3. Use antivirus software

All computers are susceptible to viruses, spyware, and malware. Antivirus software can prevent infection by destructive or intrusive programs.

ITS recommends free antivirus software for PCs, Macs, and Linux computers. Review the options and determine what best meets your needs. Once you’ve installed an antivirus application, run it daily to scan for abnormal activity or malicious files.

4. Avoid unsecured networks

Unsecured public Wi-Fi networks (at a libraries or coffee shops, for example) leave your online activity exposed. Avoid these networks unless you’re using a secured VPN or remote desktop connection.

At home, make sure your Wi-Fi network is secure with a strong password (see below) and WPA2 encryption.

5. Use Two-Step Login and push notifications

The university requires Two-Step Login for access to online tools like MyUI, ICON, and Employee Self Service. The system prevents unauthorized users from accessing your information using stolen HawkIDs and passwords.

Push notifications to the Duo Mobile app are the fastest, easiest, and most reliable way to complete your two-step logins. If you use other methods like phone calls or texts, take a few minutes and switch to push.

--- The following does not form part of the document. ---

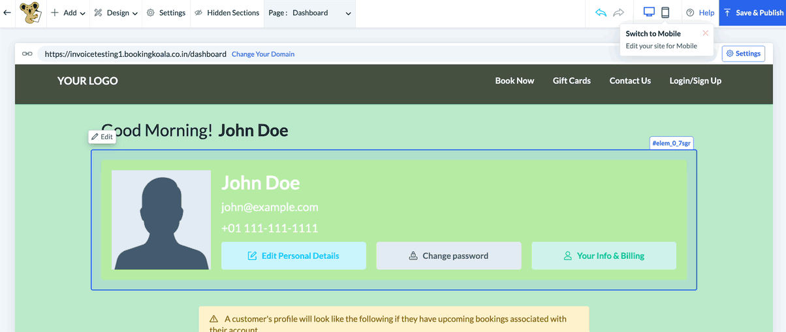Open the Help menu

click(x=699, y=13)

6. Follow good password practices

Use strong passwords, change them regularly, and follow other proven password practices:

  • Use complex, unique passwords that combine 9-15 numbers, lowercase and capital letters, and special characters.
  • Don’t recycle or use variations on the same password.
  • Don’t use the same passwords for both personal and work/school accounts.
  • Change your passwords every few months.

Consider using password management software to generate and keep track of strong passwords.

7. Protect your workspace

Take care of your devices, physical documents, and other items that may contain private information, especially if you use a shared or public workspace:

  • Shield screens and documents from prying eyes.
  • Use headphones when participating to private discussions. Be careful about what you say and consider who might be listening.
  • Avoid printing sensitive documents at home or in public places (e.g., libraries).
  • Enable device passwords (or fingerprint/face scans) and logout or shut down when you’re not using devices.
  • Protect devices from theft (for example, don’t leave them in your car).
  • Secure everything when you need to step away from your workspace.

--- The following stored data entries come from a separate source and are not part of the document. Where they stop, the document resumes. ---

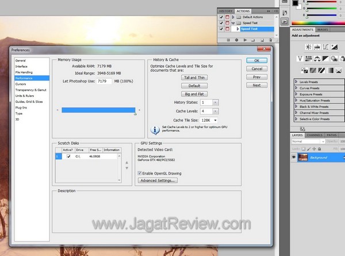This screenshot has width=345, height=256.
Task: Open the Masks tab
Action: (x=323, y=29)
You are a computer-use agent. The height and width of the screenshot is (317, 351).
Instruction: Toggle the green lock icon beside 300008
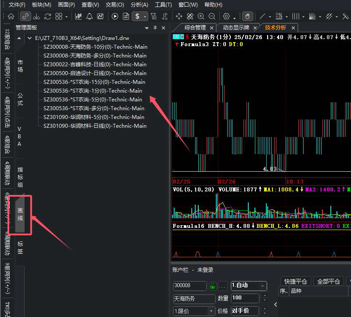pos(212,286)
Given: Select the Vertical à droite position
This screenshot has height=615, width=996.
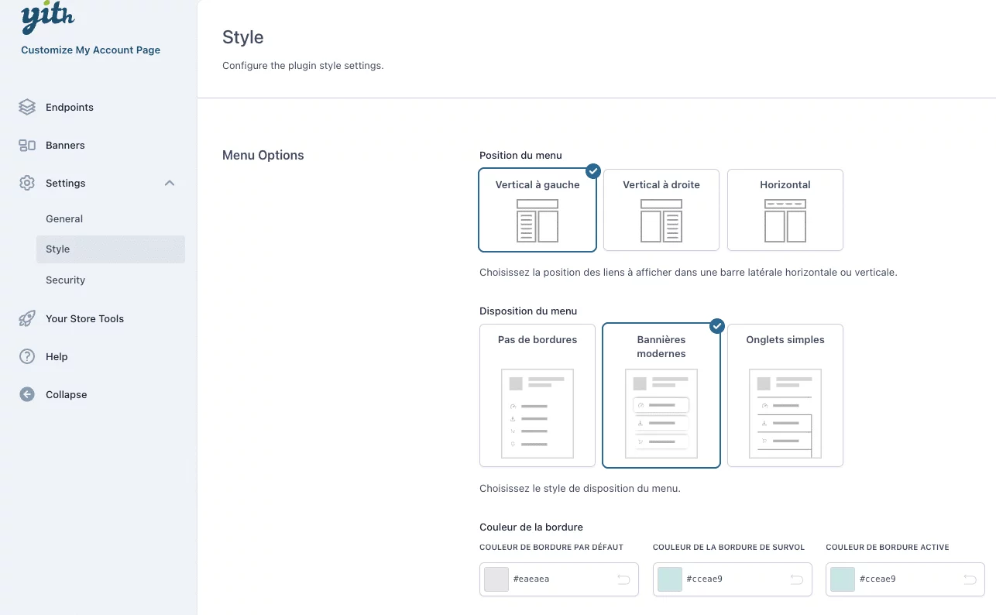Looking at the screenshot, I should pyautogui.click(x=661, y=210).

8. Handle confidential data responsibly

Take extra care with confidential information, especially protected student or patient records and research data. It’s your responsibility to safeguard this info wherever you are. Don’t save it to personal devices, especially those you share with other people. Never write it down on paper.

Review remote-work guidance from the IT Security and Policy office for additional details. Also see information security guidelines for researchers.

If you work with research data from home, be sure to utilize the UI storage solution appropriate for the data by classification (find more info on classifying data).